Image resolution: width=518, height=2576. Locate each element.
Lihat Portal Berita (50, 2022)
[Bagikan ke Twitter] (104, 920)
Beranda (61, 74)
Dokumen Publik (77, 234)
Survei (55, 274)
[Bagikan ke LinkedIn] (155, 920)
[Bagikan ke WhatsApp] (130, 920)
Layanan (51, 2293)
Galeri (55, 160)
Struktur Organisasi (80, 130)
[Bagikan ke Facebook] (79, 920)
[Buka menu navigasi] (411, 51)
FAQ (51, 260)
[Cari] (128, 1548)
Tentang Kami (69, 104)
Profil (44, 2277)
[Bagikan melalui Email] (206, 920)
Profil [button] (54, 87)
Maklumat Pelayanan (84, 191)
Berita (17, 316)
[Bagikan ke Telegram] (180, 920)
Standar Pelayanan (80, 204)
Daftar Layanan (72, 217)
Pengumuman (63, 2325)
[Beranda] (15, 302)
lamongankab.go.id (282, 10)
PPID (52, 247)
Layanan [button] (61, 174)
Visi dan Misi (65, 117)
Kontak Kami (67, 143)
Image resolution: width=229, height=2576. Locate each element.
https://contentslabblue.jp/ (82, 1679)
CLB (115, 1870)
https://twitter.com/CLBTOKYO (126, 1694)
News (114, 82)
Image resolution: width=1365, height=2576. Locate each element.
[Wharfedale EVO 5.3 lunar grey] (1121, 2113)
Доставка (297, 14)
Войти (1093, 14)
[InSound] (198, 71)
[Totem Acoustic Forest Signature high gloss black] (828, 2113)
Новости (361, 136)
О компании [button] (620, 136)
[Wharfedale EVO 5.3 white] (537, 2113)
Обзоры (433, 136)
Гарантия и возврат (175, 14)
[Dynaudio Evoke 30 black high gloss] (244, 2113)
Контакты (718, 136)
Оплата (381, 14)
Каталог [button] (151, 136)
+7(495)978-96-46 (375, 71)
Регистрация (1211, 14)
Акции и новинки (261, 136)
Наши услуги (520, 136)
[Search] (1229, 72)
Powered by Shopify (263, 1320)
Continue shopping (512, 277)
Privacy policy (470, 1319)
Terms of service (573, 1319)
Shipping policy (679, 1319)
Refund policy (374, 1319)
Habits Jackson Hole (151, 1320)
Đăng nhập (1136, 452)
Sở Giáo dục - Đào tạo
———
◆ **Task**
Restate each of the entries above verbatim.

◆ **Reply**
Image resolution: width=518, height=2576. Locate each element.
Lihat Portal Berita (50, 2022)
[Bagikan ke Twitter] (104, 920)
Beranda (61, 74)
Dokumen Publik (77, 234)
Survei (55, 274)
[Bagikan ke LinkedIn] (155, 920)
[Bagikan ke WhatsApp] (130, 920)
Layanan (51, 2293)
Galeri (55, 160)
Struktur Organisasi (80, 130)
[Bagikan ke Facebook] (79, 920)
[Buka menu navigasi] (411, 51)
FAQ (51, 260)
[Cari] (128, 1548)
Tentang Kami (69, 104)
Profil (44, 2277)
[Bagikan melalui Email] (206, 920)
Profil [button] (54, 87)
Maklumat Pelayanan (84, 191)
Berita (17, 316)
[Bagikan ke Telegram] (180, 920)
Standar Pelayanan (80, 204)
Daftar Layanan (72, 217)
Pengumuman (63, 2325)
[Beranda] (15, 302)
lamongankab.go.id (282, 10)
PPID (52, 247)
Layanan [button] (61, 174)
Visi dan Misi (65, 117)
Kontak Kami (67, 143)
Image resolution: width=229, height=2576. Locate each element.
https://contentslabblue.jp/ (82, 1679)
CLB (115, 1870)
https://twitter.com/CLBTOKYO (126, 1694)
News (114, 82)
Image resolution: width=1365, height=2576. Locate each element.
[Wharfedale EVO 5.3 lunar grey] (1121, 2113)
Доставка (297, 14)
Войти (1093, 14)
[InSound] (198, 71)
[Totem Acoustic Forest Signature high gloss black] (828, 2113)
Новости (361, 136)
О компании [button] (620, 136)
[Wharfedale EVO 5.3 white] (537, 2113)
Обзоры (433, 136)
Гарантия и возврат (175, 14)
[Dynaudio Evoke 30 black high gloss] (244, 2113)
Контакты (718, 136)
Оплата (381, 14)
Каталог [button] (151, 136)
+7(495)978-96-46 (375, 71)
Регистрация (1211, 14)
Акции и новинки (261, 136)
Наши услуги (520, 136)
[Search] (1229, 72)
Powered by Shopify (263, 1320)
Continue shopping (512, 277)
Privacy policy (470, 1319)
Terms of service (573, 1319)
Shipping policy (679, 1319)
Refund policy (374, 1319)
Habits Jackson Hole (151, 1320)
Đăng nhập (1136, 452)
Sở Giáo dục - Đào tạo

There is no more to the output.